Give the number of lines in these entries that contain the string "This", with no further comment.

Top of Dataset extract

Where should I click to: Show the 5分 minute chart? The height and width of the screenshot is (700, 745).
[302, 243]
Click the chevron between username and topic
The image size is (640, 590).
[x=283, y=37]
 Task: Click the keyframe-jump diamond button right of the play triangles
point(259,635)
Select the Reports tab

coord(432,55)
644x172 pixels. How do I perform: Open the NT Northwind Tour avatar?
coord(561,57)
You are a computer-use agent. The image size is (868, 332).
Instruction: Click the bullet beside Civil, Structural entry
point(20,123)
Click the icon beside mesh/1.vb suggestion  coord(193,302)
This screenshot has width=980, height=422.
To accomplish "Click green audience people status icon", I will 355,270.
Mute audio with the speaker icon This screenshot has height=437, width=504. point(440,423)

Bottom of Dataset extract
Top of Dataset extract

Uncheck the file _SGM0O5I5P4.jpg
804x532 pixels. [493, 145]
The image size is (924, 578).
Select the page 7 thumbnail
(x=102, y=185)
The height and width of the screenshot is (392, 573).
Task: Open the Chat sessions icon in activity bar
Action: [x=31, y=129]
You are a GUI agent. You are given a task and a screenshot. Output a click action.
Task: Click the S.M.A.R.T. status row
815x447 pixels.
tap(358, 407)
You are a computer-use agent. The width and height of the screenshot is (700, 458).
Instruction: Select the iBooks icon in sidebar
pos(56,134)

Bottom of Dataset extract

→ Exercise solution:
2